I have a few choice words for those who say that marriage is easier than being single. Those who say this are either delusional or have been married for less than two years. It’s true — and Chris Rock’s right about this — marriage is hard work, work that keeps it in a constant state of renewal. Length of time together doesn’t make it any easier, especially if your marriage is in the midst of serious problems. But marriage need not be drudgery. Communication, finding a way to be yourself while fitting into your spousal and parental roles at the same time — balance — are critical to any marriage’s success and survival. That we’ve made it this far so far is a sign that our love is more than just about sex and romance. It’s about an enduring friendship, having common goals, and learning to accept each other for who we are rather than despite who we are.
I’ve told the story of how my wife and I met, what the first year of dating was like, her involvement in various aspects of my writing life, and her analysis of my situation growing up in Mount Vernon, New York. It’s funny, but given where I was at one point in my life, it’s a wonder that I’m a husband or father at all, much less alive to be able to say these things. After becoming a Christian in ’84, me and my mother had an argument that almost sent me packing to go live with my alcoholic father. It was a nasty argument, born of the frustration of living with four younger siblings between five months and five years old and my abusive stepfather, being on welfare, and sleeping in the living room because the spiritual leader of the local Hebrew-Israelites, the self-proclaimed reincarnated Queen of Sheba, Balkis Makeda, had taken up residence in my mother’s master bedroom since the week before my youngest brother was born.
It all started when I couldn’t control my facial expressions. I was normally blank faced at 616, in order not to upset my mother or piss out my stupid stepfather Maurice. But one day in October ’84, I couldn’t contain the anger and rage that had been building since the day I let the world know I wasn’t a Hebrew-Israelite anymore.

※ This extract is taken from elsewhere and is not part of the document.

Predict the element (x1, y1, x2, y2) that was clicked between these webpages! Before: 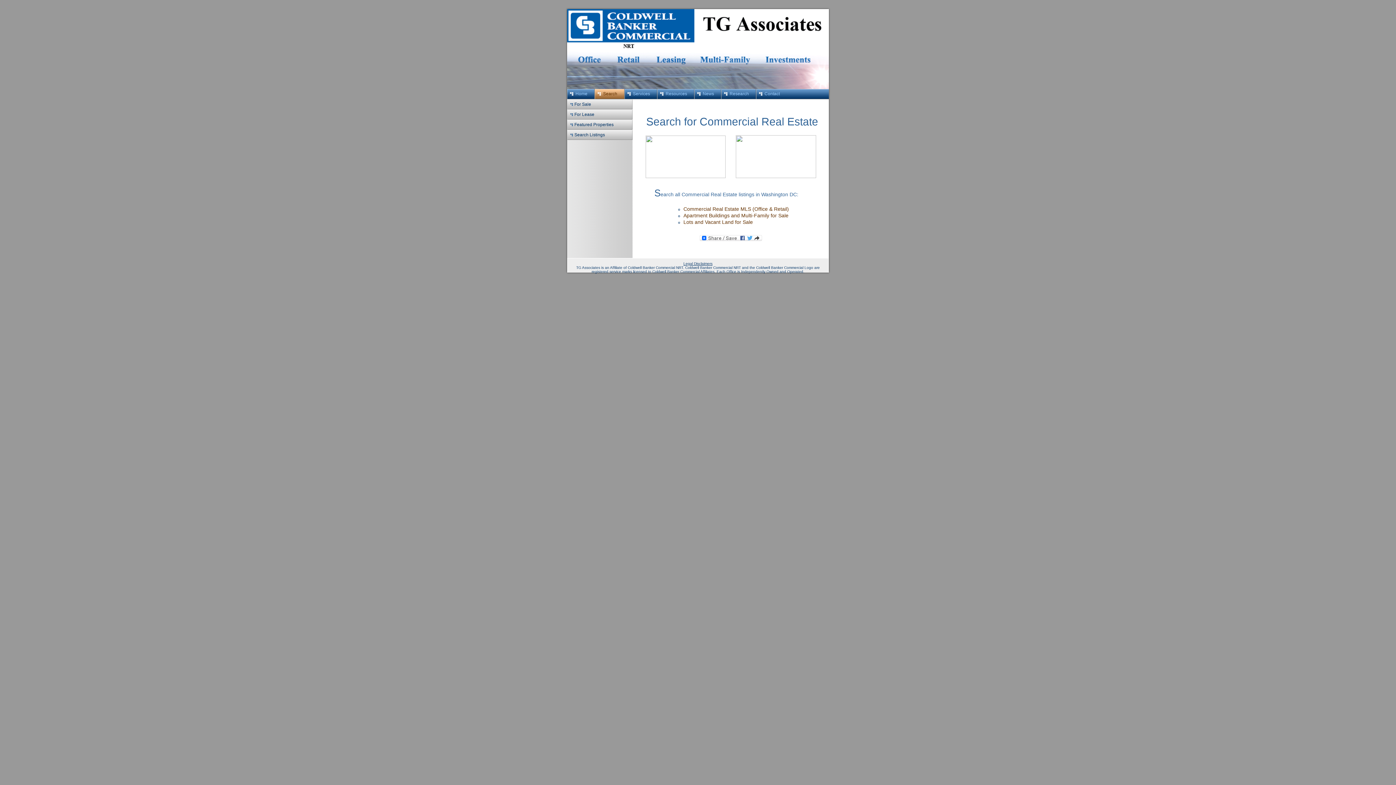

“What’s wrong?,” my mother asked as I stomped back and forth in the living room muttering to myself. “Nothing,” I lied sarcastically, thinking that my mother wasn’t wise enough to read my mind. When she probed further, unusual for her, I said, “Why can’t we get rid of the old hag? Why is she still here? Are you still scared of him?” My mother looked like she was in shock by what I said. “You don’t understand,” she said.

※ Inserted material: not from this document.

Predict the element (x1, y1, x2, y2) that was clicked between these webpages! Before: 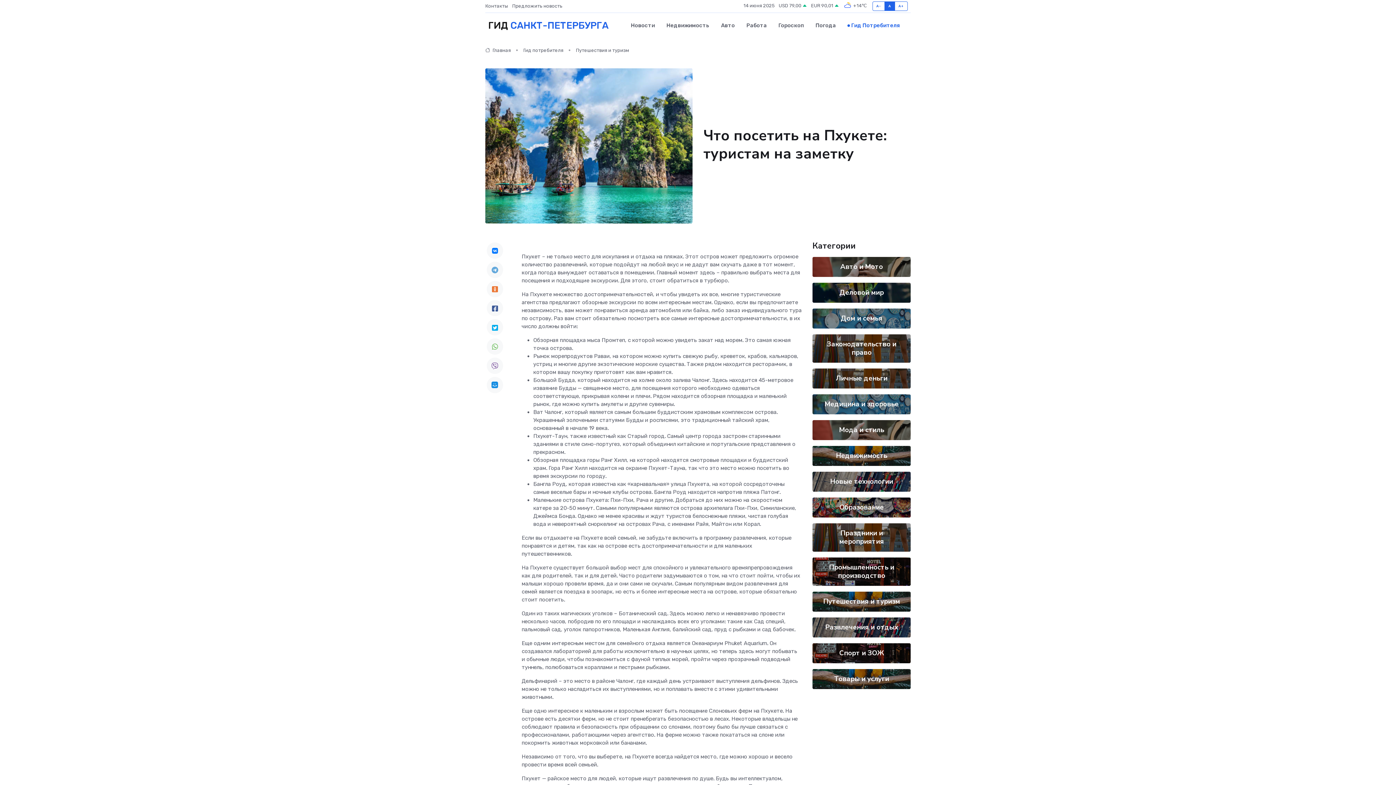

To keep from starting an argument Maurice would hear, I kept my voice to a low grinding tone of pent-up frustration.
“What’s there to understand? I have to do everything around here, and he gets to lay on his sorry ass and Darren doesn’t do anything.”
“Oh, you think you grown now? I take care of you, don’t I? I take care of my kids. I feed you, put a roof over your head, buy the clothes and pay the bills. I . . .”
“Yeah, right Mom. And who helps with that? I do. Who has to go over to Jimme’s to get money for food? I do. Who has to pay for it by not having any friends, any free time, a girlfriend? I do. Because of you, I’ll never live in a house, own a car, have a girlfriend, have sex, or get married. And by the way, we’re on welfare. The federal government pays for the ‘roof over our head’.”
“You don’t have to live here you know. Why don’t you go live with your father?”
“You know what? That’s the best idea you’ve come up with in a long time. I should go live with Jimme, become a drunk like him. At least he doesn’t run me all over the place like you do!”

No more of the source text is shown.